October 17, 2018
About LabKey
A standard nomenclature is incredibly valuable for teams using LabKey Server SDMS to do collaborative biomedical research and becomes increasingly more important as they grow in size and data volume. Defining how data fields should be named is essential to the efficiency of teams, as it aids both those generating and/or capturing data as well as those conducting data analysis.
As you get started using LabKey Server SDMS, keep in mind the best practices below for defining and maintaining a standard nomenclature in your lab:
Standardizing nomenclature may seem like an unnecessary up-front investment, but ultimately your team will experience less confusion and more efficiency as they progress with their work. Empower your team by allowing them to have a voice as you define which terms will be used in your research. By including team members in the process, they will feel more invested and be more likely to adhere to standard naming conventions.
In an ideal world, all team members will consistently use the nomenclature agreed upon by the team when adding data to your Server SDMS. But in practical application, it is more likely that from time to time a team member will mistakenly enter “H20” instead of the lab standard name “Water” into their ingredient list, potentially breaking standard reports, grid views, etc.
Using LabKey quality control features like lookups, aliases, and validators in key fields can help combat this scenario. A LabKey lookup will allow you to to map several common variations of a term to a desired standard field value.

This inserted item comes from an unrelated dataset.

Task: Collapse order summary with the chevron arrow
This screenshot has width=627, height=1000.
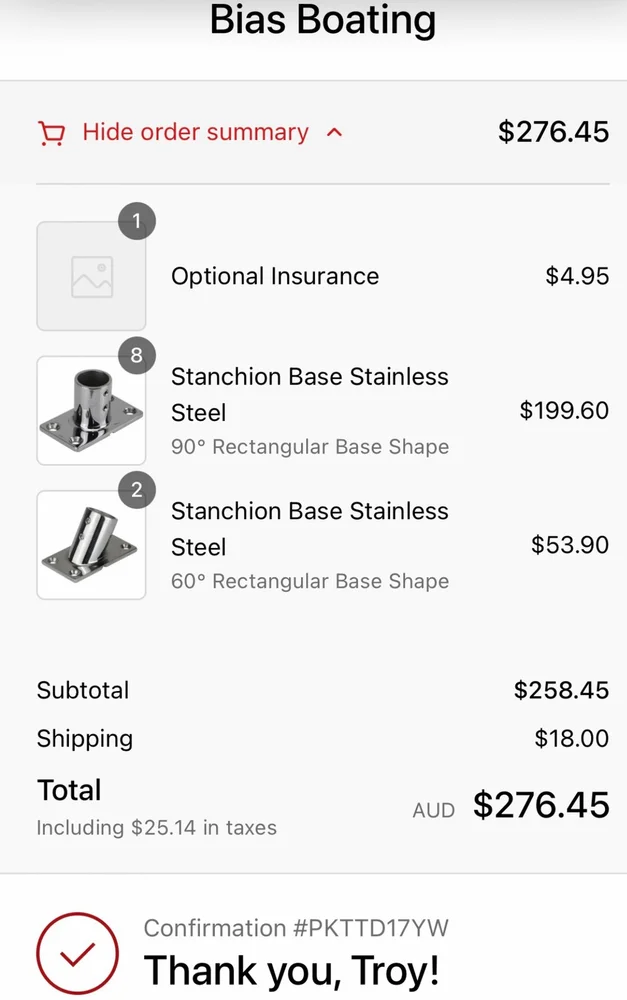Action: click(335, 133)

For example, an administrator could configure a lookup so that “H20” and “Tap Water,” common deviations from the standard, would both map to “Water.” These types of lookups allow teams to maintain the integrity of their data, in spite of inevitable human error.

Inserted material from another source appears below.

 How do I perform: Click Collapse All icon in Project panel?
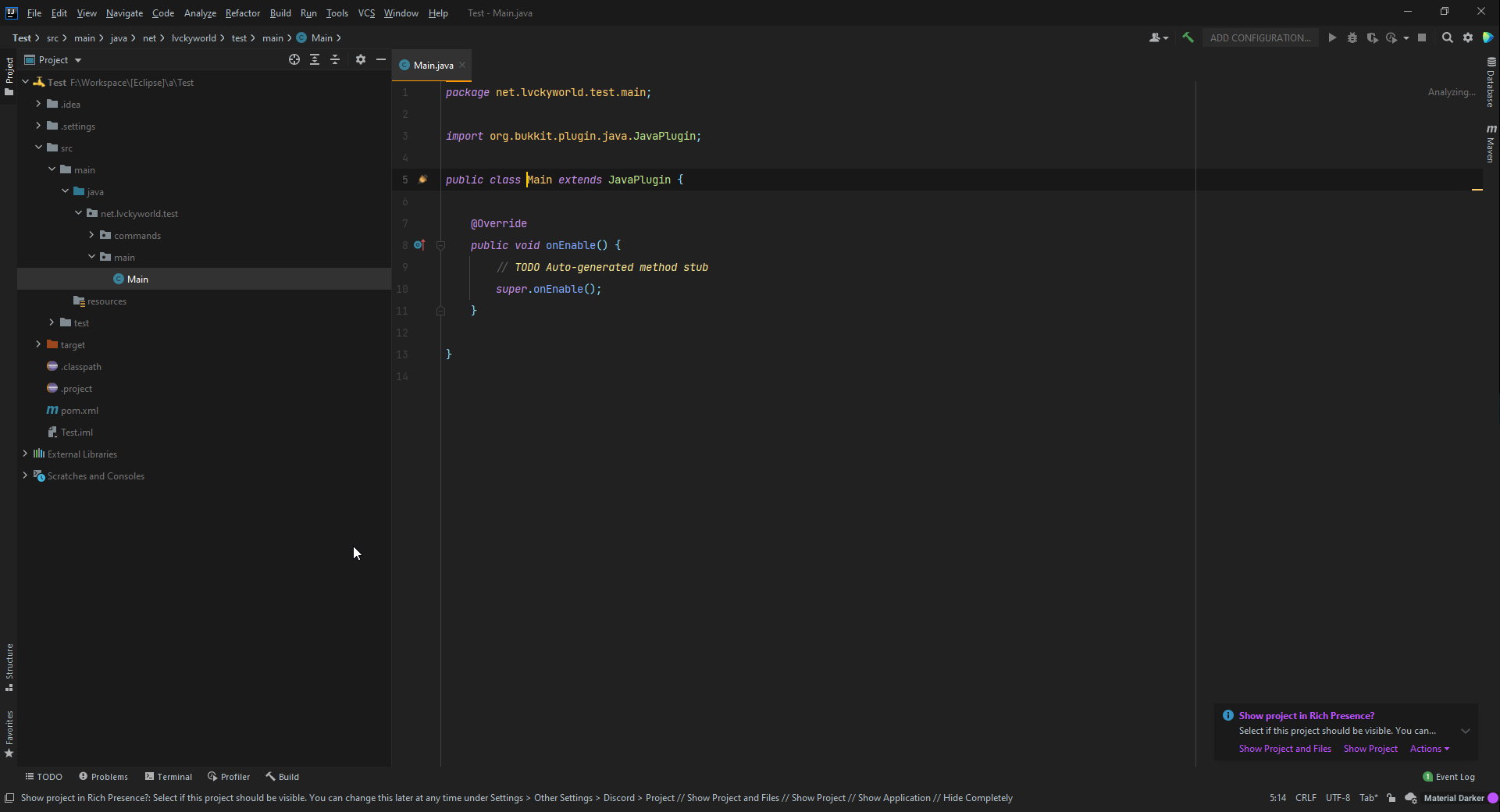click(x=335, y=59)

Administrators can also use to regex or range validators on new data being entered to ensure that users are entering valid data into the system. By placing these restrictions, teams can improve data entry and help analyses down the pipeline.

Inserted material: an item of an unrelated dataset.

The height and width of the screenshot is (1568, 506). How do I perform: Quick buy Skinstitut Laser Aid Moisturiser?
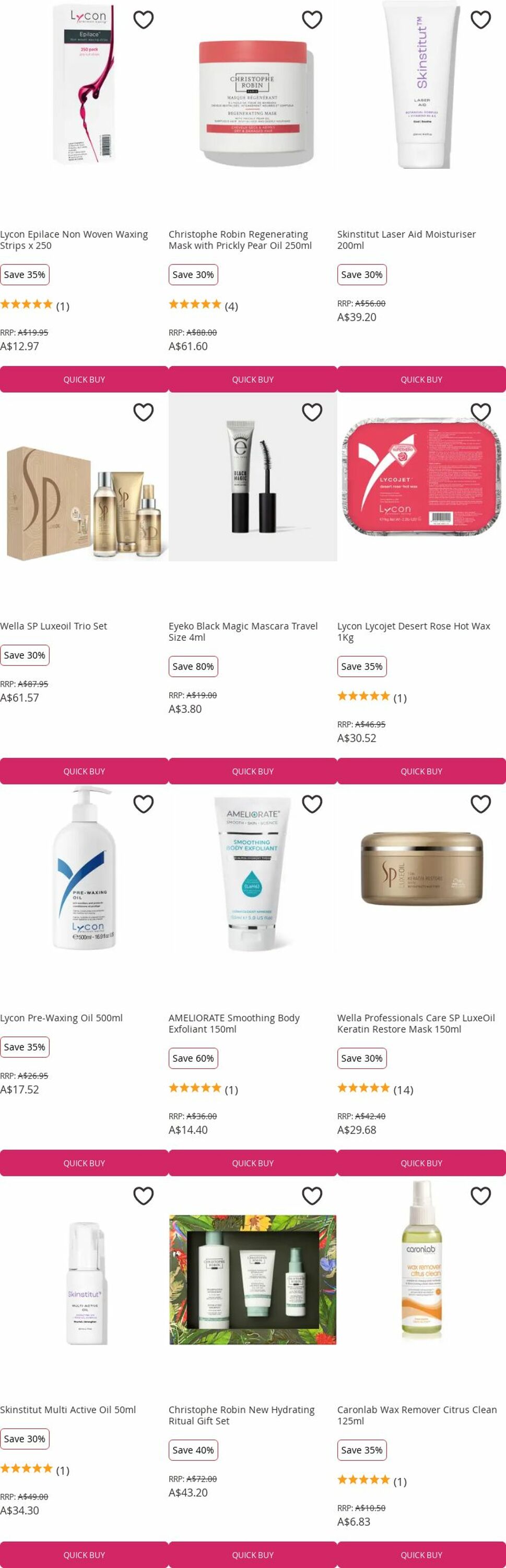(x=421, y=379)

It’s easy to enforce the use of standard nomenclature when your team is small and your research is in its early stages. But over time, as teams grow and become further removed from when nomenclature guidelines were established, they can develop a “laboratory shift” in how things are named. In order to stay on top of your terminology and keep your data clean, plan to regularly review and assess your standard nomenclature. Are there additional terms that need to be defined? Have any standard terms become outdated? Are certain terms consistently being used incorrectly? Making small adjustments as your research needs evolve will help maintain the integrity of your data.